Sambil menyiram bunga di halaman rumah, kenapa aku jadi ke pikiran Surya ya, sudah lama aku baru bertemu dengannya kembali. Sekarang dia tampak lebih rapi, dan keren. Apa karena sudah bekerja, tidak seperti saat kuliah dulu. Ya Surya, dia teman beda jurusan denganku saat di kampus dahulu.

"Huffs....Yanti, Yanti, masihkah ada cinta untukku."
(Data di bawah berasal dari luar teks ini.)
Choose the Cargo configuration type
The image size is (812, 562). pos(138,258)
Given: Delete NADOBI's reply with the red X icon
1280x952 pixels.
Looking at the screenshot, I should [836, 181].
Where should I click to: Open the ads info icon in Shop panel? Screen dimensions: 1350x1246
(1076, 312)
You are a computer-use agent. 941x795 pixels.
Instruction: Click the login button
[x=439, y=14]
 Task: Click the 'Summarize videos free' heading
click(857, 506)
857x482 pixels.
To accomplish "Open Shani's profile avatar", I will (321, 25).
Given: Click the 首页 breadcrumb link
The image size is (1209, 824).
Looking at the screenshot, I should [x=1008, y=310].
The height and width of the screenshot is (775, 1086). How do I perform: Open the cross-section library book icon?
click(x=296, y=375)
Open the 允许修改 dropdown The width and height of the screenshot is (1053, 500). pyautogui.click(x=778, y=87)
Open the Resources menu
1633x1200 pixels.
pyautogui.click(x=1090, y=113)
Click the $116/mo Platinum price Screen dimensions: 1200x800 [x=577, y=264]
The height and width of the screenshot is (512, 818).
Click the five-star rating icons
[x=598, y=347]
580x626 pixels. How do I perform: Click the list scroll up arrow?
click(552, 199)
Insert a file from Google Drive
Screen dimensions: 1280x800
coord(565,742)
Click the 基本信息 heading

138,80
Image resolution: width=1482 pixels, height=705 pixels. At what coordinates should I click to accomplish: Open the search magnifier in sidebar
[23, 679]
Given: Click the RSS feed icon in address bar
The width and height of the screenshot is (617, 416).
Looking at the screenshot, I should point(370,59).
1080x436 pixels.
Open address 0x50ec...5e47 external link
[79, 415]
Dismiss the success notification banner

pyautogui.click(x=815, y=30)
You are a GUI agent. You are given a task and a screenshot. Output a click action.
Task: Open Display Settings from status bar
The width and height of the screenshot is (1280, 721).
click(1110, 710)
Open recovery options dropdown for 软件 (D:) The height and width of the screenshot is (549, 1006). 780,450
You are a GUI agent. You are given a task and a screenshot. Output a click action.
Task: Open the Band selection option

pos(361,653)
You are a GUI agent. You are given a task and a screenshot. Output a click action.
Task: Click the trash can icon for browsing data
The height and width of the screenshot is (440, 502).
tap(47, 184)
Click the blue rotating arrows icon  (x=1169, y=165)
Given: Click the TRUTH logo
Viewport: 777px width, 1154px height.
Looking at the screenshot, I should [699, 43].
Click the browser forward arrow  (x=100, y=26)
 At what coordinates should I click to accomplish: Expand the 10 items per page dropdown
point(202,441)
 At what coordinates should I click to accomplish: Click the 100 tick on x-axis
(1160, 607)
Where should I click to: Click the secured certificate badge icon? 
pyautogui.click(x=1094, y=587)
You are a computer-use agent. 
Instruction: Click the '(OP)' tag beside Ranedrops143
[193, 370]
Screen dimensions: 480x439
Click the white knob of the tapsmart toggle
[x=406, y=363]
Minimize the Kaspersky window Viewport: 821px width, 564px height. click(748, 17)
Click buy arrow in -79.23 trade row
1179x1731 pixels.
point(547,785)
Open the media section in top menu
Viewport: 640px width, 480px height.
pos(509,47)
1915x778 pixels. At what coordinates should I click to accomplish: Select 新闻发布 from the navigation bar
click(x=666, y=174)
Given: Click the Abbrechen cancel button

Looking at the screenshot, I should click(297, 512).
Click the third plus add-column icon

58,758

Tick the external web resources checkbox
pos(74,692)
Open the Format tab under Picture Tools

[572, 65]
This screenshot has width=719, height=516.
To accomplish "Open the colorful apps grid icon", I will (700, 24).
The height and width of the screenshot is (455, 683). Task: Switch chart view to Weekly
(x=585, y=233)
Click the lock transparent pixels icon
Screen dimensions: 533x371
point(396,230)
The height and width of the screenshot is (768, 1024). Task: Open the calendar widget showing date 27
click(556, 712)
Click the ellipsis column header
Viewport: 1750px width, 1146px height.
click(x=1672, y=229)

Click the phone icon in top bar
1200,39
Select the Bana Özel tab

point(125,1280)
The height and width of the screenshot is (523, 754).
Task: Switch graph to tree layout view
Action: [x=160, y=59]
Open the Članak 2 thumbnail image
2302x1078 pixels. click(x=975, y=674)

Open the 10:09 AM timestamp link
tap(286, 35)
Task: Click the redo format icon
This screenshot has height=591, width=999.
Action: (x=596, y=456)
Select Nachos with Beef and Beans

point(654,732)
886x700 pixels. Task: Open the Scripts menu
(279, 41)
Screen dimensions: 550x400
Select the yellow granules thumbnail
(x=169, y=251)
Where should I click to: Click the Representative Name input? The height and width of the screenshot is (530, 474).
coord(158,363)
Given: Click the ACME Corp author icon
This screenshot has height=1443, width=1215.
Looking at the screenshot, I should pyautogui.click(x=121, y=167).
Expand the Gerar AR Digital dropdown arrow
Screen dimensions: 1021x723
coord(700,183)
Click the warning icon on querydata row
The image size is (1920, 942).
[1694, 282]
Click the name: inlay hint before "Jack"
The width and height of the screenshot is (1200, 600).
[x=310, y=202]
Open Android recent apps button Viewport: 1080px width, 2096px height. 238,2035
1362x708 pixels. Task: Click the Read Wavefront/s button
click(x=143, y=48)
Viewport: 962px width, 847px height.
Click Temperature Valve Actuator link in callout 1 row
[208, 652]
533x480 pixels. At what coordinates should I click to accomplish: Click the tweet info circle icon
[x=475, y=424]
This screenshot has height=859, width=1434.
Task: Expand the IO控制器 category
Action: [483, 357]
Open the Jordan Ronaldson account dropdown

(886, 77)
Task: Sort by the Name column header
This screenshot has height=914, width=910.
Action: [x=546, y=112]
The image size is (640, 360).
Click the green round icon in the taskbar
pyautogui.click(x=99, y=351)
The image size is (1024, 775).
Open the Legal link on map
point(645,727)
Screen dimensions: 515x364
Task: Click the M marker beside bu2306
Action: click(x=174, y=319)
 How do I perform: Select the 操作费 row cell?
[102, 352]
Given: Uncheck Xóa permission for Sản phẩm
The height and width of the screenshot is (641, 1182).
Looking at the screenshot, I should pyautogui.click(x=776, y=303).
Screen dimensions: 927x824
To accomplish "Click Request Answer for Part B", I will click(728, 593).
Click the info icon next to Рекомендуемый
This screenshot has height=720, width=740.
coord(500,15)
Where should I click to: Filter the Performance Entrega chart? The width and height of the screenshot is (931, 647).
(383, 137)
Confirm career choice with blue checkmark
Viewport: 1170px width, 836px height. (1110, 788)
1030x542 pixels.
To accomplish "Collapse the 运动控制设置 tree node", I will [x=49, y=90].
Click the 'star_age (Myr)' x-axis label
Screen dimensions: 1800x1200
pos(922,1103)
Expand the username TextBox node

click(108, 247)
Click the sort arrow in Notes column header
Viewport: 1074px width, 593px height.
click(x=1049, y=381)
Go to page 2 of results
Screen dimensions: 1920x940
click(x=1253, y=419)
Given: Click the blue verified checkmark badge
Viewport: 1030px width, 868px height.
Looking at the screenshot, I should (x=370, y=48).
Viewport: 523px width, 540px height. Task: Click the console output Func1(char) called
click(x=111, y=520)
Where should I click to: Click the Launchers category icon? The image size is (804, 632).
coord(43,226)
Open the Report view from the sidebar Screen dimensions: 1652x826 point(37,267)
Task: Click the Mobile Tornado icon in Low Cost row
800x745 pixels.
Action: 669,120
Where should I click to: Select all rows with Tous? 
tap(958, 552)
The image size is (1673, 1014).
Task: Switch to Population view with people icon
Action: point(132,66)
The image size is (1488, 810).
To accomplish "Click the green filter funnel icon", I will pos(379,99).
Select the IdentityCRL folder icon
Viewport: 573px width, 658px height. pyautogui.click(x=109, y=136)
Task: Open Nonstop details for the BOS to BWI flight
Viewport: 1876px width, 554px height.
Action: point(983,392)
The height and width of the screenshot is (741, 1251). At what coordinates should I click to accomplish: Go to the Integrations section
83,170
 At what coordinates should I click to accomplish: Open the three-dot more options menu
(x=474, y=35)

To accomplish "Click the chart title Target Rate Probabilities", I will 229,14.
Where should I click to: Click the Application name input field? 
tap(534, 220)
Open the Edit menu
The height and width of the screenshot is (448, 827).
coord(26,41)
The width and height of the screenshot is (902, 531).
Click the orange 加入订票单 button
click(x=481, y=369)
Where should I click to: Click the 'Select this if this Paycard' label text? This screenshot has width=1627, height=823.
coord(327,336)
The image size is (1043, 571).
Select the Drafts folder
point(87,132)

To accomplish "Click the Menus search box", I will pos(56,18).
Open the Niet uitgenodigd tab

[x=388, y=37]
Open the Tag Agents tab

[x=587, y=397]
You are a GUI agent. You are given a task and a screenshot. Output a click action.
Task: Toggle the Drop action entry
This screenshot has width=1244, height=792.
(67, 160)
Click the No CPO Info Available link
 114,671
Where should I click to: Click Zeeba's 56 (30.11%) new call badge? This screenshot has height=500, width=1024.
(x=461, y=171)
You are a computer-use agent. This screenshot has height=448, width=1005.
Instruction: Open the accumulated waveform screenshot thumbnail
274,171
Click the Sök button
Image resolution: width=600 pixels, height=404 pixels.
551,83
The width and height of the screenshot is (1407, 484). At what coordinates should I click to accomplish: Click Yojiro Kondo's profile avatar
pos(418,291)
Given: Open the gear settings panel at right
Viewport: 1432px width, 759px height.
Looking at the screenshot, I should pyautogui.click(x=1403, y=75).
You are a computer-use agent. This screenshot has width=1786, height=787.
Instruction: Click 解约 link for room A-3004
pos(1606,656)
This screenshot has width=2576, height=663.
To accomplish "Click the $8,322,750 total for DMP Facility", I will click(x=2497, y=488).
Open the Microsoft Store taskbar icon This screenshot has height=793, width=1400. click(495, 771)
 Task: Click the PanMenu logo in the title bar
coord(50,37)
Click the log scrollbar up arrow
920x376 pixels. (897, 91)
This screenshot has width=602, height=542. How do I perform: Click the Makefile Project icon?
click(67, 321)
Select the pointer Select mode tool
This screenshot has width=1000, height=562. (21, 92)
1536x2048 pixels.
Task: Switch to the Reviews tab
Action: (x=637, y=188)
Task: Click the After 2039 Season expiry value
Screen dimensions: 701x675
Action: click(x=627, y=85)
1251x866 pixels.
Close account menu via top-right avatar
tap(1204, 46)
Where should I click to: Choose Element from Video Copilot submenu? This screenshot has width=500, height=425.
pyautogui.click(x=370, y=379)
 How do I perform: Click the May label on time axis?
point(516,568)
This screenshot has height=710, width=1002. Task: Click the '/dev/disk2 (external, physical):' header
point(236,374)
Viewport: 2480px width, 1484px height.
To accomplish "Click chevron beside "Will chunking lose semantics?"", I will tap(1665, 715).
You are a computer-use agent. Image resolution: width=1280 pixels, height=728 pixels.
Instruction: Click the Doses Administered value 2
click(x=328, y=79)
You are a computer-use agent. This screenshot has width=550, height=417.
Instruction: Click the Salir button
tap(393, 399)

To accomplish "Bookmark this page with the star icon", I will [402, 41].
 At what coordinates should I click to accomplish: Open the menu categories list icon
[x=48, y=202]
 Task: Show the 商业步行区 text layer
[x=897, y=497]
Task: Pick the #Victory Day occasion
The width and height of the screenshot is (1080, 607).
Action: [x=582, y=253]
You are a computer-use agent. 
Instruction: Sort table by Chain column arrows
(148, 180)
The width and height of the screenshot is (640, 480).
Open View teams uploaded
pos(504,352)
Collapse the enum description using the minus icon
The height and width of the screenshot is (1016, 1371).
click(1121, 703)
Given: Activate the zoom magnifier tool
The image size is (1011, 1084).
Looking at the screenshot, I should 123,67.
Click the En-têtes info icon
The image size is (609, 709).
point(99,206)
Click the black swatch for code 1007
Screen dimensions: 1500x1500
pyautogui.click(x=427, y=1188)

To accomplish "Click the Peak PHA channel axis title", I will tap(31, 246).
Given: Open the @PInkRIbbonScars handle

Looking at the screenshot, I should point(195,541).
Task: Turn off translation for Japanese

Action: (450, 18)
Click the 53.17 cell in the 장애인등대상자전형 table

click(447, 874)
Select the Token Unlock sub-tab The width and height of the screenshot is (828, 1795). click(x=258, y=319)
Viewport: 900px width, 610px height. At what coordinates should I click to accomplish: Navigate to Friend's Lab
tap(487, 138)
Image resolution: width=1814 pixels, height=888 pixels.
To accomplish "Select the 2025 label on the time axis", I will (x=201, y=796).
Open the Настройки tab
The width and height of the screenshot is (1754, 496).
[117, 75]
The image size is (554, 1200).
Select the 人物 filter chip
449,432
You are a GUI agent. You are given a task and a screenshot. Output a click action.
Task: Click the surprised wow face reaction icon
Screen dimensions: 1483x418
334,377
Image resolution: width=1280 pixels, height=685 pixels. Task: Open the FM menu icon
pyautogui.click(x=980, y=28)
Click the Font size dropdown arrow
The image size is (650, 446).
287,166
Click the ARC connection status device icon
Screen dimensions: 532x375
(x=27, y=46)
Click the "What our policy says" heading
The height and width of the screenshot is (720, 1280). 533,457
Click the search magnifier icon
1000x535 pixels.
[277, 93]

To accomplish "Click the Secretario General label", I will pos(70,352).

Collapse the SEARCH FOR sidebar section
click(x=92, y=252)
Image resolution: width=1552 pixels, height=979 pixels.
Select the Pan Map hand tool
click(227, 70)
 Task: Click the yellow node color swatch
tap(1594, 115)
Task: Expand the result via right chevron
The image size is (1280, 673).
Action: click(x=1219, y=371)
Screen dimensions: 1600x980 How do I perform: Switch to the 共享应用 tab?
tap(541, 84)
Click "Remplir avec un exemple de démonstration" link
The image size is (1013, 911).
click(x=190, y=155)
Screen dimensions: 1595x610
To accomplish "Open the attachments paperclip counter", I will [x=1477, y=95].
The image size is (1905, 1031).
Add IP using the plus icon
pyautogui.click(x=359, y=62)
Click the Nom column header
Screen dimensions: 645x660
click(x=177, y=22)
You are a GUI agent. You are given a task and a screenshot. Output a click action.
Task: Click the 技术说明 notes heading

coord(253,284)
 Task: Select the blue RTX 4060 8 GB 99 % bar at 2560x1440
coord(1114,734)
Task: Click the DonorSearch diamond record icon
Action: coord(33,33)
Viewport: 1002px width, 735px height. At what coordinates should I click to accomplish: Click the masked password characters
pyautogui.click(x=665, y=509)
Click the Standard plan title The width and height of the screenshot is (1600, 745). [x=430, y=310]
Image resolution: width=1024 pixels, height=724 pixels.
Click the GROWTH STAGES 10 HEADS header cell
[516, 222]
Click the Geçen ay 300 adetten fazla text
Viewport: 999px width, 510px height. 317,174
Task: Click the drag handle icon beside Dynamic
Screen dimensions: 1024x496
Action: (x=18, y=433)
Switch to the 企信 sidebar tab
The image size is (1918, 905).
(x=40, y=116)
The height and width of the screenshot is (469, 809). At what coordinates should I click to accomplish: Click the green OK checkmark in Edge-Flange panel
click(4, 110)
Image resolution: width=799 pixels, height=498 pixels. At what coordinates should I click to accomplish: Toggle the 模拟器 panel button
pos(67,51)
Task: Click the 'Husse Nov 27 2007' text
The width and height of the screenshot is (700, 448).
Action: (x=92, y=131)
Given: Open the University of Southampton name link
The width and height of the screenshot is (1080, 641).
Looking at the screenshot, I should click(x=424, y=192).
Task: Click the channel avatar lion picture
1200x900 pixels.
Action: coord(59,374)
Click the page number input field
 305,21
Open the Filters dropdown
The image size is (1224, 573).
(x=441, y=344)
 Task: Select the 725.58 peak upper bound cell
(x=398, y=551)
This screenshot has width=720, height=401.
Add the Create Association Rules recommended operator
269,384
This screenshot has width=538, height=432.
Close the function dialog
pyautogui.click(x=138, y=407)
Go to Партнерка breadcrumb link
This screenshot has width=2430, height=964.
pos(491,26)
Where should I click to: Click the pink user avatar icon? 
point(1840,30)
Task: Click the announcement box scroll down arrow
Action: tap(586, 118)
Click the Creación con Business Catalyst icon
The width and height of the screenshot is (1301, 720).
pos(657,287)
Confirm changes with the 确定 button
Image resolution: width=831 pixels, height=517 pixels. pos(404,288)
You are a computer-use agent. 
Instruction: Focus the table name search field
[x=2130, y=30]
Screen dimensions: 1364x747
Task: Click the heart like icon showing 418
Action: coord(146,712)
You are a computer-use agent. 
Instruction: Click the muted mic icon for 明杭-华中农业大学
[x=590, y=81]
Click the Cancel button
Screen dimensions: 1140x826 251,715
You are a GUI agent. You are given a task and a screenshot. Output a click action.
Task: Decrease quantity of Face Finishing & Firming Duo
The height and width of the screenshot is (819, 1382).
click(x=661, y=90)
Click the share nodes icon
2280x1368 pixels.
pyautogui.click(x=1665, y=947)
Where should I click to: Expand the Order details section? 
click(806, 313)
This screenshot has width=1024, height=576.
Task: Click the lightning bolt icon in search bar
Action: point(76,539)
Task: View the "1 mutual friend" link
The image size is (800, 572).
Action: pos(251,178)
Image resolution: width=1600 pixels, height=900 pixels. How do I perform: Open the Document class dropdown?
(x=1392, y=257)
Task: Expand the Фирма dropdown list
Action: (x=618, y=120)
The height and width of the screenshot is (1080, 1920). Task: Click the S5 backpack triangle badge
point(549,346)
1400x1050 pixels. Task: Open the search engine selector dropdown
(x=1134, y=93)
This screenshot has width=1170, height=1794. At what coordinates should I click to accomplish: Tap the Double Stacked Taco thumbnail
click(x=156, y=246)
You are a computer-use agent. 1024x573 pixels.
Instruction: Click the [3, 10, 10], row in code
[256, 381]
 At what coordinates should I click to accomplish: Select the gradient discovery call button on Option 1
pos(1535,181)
Gerutuku di dalam hati. Jatuh cinta lagi, tapi aku takut gagal. Beberapa kegagalan yang lalu telah membuatku trauma. Tapi mengapa aku masih dapat jatuh cinta? Surya telah membuatku semangat untuk memiliki pacar lagi. Karena pesonanya itu yang membuat nya berbeda.

Dear diary,

Sudah lama sekali aku tidak menulis perasaan hatiku, tapi entah dengan malam ini. Surya teman lamaku saat di kampus, kenapa membuat hatiku berdebar-debar seperti ini. Tapi saat mengingat jahatnya Adam kepadaku, hatiku pun berkata supaya aku lebih waspada dan protect kepada laki-laki. Jangan sampai aku tersakiti lagi seperti dulu. Dan siapa sih Surya, toh aku belum mengenalnya dengan cermat.

Cinta, oh cinta... Kejamnya cinta di masa lalu membuat aku selalu bertanya tentang arti cinta.

Aku menutup buku diary aku. Dan aku melanjutkan mempersiapkan segala keperluanku untuk mulai bekerja di kantor om Bustomi esok hari. Memadu padankan pakaianku, ya aku belum sempat membeli pakaian-pakaian kerja yang resmi, tapi tak apalah masih banyak baju kuliahku yang pantas aku kenakan ke kantor. Papa memintaku untuk bekerja membawa mobil pribadi saja, atau jika aku malas bisa di antar oleh pak sopir. Tapi aku lebih suka memakai taxi saja, aku merasa lebih bebas dapat ke mana-mana. Dan yang pasti akan tidak senjang dengan karyawan yang lain. Aku ingin mereka melihat aku biasa saja, jangan tahu jika aku seorang anak pengusaha.

Aku sudah lama tak berkumpul dengan teman-teman kuliahku, mulai kangen sih dengan mereka, Kiki, Henny, Sari, Zakiah, Ita, Susnita, sebagian masih ada di Jakarta tapi ada juga yang telah pulang ke kampung mereka masing-masing. Kapan ya, rasanya ingin sekali-sekali kumpul bareng dengan mereka seperti dulu lagi.